默认是False,即创建新的对象进行修改,原对象不变, 和深复制和浅复制有些类似。
或者直接用pandas自带的:
import pandas as pd
import matplotlib.pyplot as plt
students = pd.read_excel('C:/Temp/Students.xlsx')
students.sort_values('Number', inplace=True, ascending=False)
print(students)
students.plot.bar(x='Field', y='Number', color='blue', title='International Students by Field')
plt.tight_layout()
plt.show()
Field | 2016 | 2017 |
Agriculture | 12,318 | 12,602 |
Business and Management | 200,312 | 200,754 |
Communications and Journalism | 21,160 | 21,913 |
Education | 19,483 | 17,993 |
Engineering | 216,932 | 230,711 |
Fine and Applied Arts | 59,736 | 61,506 |
Humanities | 17,664 | 17,561 |
Intensive English | 40,877 | 30,309 |
Legal Studies and Law Enforcement | 15,077 | 15,306 |
Math and Computer Science | 141,651 | 167,180 |
Physical and Life Sciences | 75,385 | 76,838 |
Social Sciences | 81,304 | 83,046 |
Other Fields of Study | 81,318 | 87,577 |
Undeclared | 26,675 | 21,131 |
import numpy as np
import pandas as pd
import matplotlib.pyplot as plt
students = pd.read_excel('Students2.xlsx')

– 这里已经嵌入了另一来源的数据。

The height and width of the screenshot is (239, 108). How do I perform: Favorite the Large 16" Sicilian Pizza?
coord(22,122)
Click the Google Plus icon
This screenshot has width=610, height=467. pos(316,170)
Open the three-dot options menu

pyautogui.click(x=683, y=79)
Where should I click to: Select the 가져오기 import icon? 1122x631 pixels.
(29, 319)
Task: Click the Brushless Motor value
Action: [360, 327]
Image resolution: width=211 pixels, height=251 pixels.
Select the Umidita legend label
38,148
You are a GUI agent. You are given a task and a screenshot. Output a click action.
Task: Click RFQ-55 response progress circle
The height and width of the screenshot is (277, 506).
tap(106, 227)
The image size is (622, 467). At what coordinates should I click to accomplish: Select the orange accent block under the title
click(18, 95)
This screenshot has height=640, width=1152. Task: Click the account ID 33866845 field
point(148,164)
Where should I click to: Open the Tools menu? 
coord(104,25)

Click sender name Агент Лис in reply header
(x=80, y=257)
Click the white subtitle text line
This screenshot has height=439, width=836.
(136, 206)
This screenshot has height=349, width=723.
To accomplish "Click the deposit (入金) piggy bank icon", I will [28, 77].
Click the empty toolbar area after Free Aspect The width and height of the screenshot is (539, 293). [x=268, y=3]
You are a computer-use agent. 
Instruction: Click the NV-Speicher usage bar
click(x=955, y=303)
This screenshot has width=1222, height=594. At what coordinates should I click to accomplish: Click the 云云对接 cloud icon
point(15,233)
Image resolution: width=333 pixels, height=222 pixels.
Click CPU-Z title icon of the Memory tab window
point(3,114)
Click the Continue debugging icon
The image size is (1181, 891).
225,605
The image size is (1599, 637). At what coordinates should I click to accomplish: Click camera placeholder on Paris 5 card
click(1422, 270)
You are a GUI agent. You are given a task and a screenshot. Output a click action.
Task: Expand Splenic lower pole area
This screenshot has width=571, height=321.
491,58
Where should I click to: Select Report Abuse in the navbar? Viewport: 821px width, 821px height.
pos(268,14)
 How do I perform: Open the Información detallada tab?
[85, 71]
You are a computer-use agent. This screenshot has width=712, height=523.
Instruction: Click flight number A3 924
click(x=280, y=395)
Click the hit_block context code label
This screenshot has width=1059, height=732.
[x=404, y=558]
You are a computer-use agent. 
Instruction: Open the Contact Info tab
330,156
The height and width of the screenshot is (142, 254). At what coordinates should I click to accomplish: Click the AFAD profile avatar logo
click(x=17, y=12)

students.sort_values(by='2017', inplace=True, ascending=False)
print(students)
students.plot.bar('Field', ['2016', '2017'], color=['orange', 'Red'])
plt.title('International Students by Field', fontsize=16,fontweight="bold")
plt.xlabel('Field', fontweight='bold')
plt.ylabel('Number', fontweight='bold')
plt.tight_layout()
ax = plt.gca() #坐标轴移动修改
ax.set_xticklabels(students['Field'], rotation=40, ha='right') #默认中心旋转
plt.gcf().subplots_adjust(left=0.2, bottom=0.42) #画布大小调整
plt.show()
推荐第一个
import numpy as np
import pandas as pd
import matplotlib.pyplot as plt
students = pd.read_excel('Students2.xlsx')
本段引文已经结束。